Backpropagation, the foundational algorithm for training neural networks, is typically understood as a symbolic computation that recursively applies the chain rule. We show it emerges exactly as the finite-time relaxation of a physical dynamical system. By formulating feedforward inference as a continuous-time process and applying Lagrangian theory of non-conservative systems to handle asymmetric interactions, we derive a global energy functional on a doubled state space encoding both activations and sensitivities. The saddle-point dynamics of this energy perform inference and credit assignment simultaneously through local interactions. We term this framework ''Dyadic Backpropagation''. Crucially, we prove that unit-step Euler discretization, the natural timescale of layer transitions, recovers standard backpropagation exactly in precisely 2L steps for an L-layer network, with no approximations. Unlike prior energy-based methods requiring symmetric weights, asymptotic convergence, or vanishing perturbations, our framework guarantees exact gradients in finite time. This establishes backpropagation as the digitally optimized shadow of a continuous physical relaxation, providing a rigorous foundation for exact gradient computation in analog and neuromorphic substrates where continuous dynamics are native.

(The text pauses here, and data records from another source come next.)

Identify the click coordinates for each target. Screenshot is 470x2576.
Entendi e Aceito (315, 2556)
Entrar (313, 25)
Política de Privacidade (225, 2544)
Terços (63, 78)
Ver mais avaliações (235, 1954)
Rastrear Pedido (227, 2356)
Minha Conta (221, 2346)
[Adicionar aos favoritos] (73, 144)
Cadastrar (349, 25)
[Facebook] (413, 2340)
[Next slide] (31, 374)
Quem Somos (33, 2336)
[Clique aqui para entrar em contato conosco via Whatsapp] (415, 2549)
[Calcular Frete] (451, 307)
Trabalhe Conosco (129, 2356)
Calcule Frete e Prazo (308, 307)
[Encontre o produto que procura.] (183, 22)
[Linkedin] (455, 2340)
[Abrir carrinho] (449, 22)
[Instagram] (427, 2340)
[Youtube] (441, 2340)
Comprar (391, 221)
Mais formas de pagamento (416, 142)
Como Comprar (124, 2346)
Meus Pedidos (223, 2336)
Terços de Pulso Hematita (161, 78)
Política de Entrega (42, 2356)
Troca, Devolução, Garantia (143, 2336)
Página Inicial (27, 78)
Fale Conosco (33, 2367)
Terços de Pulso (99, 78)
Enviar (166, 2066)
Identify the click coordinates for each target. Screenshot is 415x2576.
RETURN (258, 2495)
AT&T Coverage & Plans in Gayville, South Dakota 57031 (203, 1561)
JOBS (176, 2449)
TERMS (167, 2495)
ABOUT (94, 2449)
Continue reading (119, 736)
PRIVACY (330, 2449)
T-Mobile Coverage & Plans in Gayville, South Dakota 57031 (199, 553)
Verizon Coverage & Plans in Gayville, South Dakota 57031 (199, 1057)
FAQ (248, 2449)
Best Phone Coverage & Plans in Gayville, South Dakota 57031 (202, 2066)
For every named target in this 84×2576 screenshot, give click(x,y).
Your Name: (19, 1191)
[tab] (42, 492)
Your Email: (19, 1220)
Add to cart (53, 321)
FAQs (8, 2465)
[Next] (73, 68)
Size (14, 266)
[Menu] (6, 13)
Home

翻译：反向传播作为训练神经网络的基础算法，通常被理解为递归应用链式法则的符号计算。我们证明其精确地呈现为物理动力系统在有限时间内的弛豫过程。通过将前馈推理表述为连续时间过程，并应用非保守系统的拉格朗日理论处理非对称相互作用，我们在编码激活值与敏感度的双重状态空间上推导出全局能量泛函。该能量泛函的鞍点动力学通过局部相互作用同时执行推理与信用分配。我们将此框架称为“二元反向传播”。关键的是，我们证明了单位步长欧拉离散化——即层间转换的自然时间尺度——能在L层网络中精确地以2L步恢复标准反向传播，且无需任何近似。与先前需要对称权重、渐近收敛或微扰趋零的基于能量的方法不同，我们的框架保证了有限时间内获得精确梯度。这确立了反向传播作为连续物理弛豫过程的数字化优化投影，为在连续动力学本征的模拟与神经形态基底中实现精确梯度计算奠定了严格理论基础。